Kolejny rozdział pierwszy? Jak sobie chcesz. Ważniejsze jest w końcu, co jest w środku. To wygląda nieźle, chociaż trochę krytyki mi się zebrało. Poza tym, to schodzi na political fiction, a na tym zupełnie się nie znam. Moje kontakty z tym gatunkiem to jedna książka Agathy Christie i prequele gwiezdnych wojen.
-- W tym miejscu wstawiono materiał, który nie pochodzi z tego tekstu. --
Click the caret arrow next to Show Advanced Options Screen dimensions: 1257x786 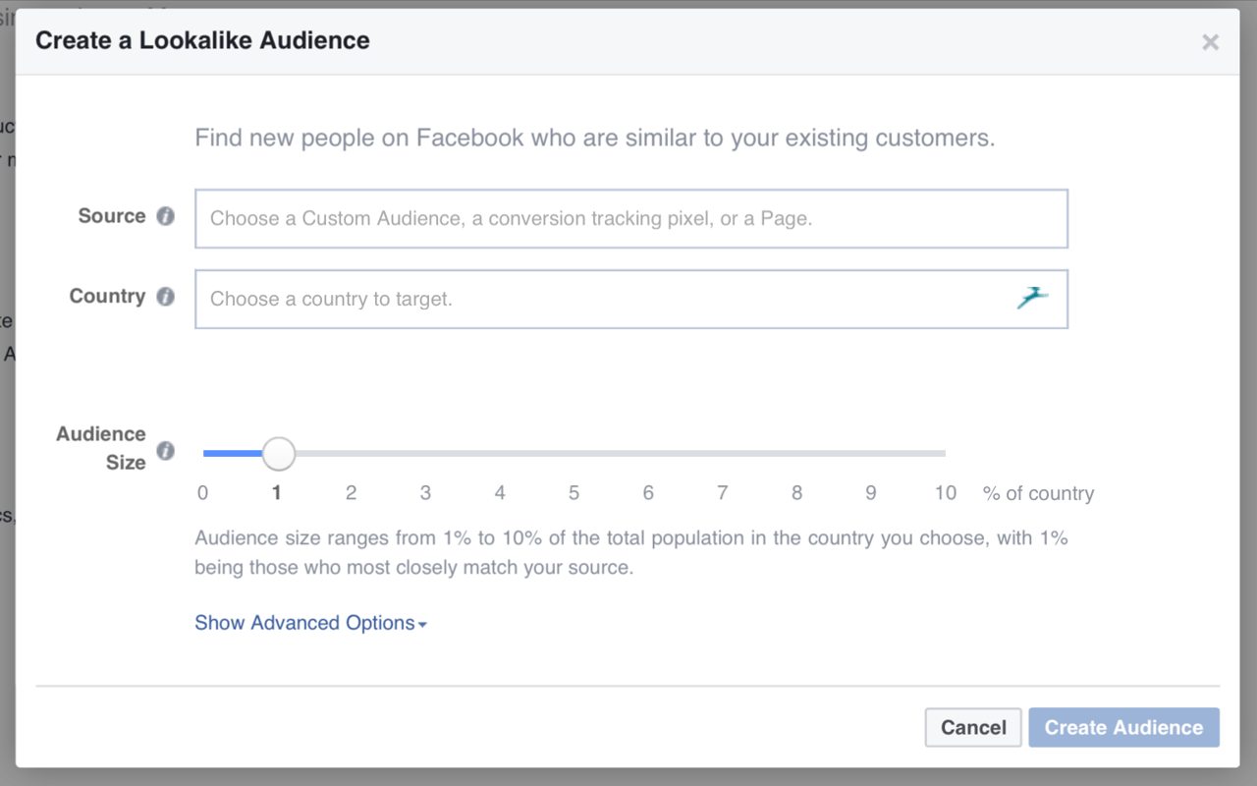tap(422, 623)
Z rzeczy bardziej ogólnych: notorycznie mam wrażenie, że traktujesz czytelnika jak idiotę. Jakbyś upewniał się, że na pewno dotarło. Pokazałeś coś, a potem bohater jeszcze o tym myśli. Czasem lepiej zostawić coś domysłowi. Daj czytelnikom się wykazać. Przecież o wiele przyjemniej się czyta, gdy od czasu do czasu samemu trzeba wyciągnąć jakieś wnioski, a tym bardziej, gdy odkrywa się, że miało się rację. Ja na twoim miejscu gdzieniegdzie odpuściłbym sobie tę wycieczkę po przemyśleniach Bratislava. No ale nie jestem na twoim miejscu. Rób, co uważasz za słuszne.
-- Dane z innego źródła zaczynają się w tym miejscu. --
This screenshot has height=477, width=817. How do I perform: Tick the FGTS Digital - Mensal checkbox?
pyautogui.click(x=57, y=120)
Magnus czasami wydawał mi się wyciągany na siłę. Nie czuję tej postaci. Zobaczymy, jak to się rozwinie.
Co do Bratislava, nie wiem też co myśleć o tym:
Cytat:
I proszę, nie róbcie nic głupiego, bo nic nie wynegocjuję. Widocznie takie mają tutaj zwyczaje, więc lepiej się wpasować.
Myślałem, że dumny książę powinien być bardziej stanowczy, nawet w stosunku do swoich przyjaciół. A przynajmniej oni powinni go szanować na tyle, by nie nie musiał się im tłumaczyć.
Agamon faktycznie sprawia wrażenie słabego, ale znowu, za bardzo się starałeś. Przesadnie rozwinąłeś pierwsze wrażenie Bratislava o nim i ze trzy razy dałeś do zrozumienia, że za bardzo lubi wino.
Wciąż liczę, że w przyszłości dasz na wstępie każdego wrzucanego tu kawałka chociaz krótkie przypomnienie imion, bo za cholerę sobie z nimi nie radzę
:
Mam nadzieję, że moje narzekania okazały się pomocne.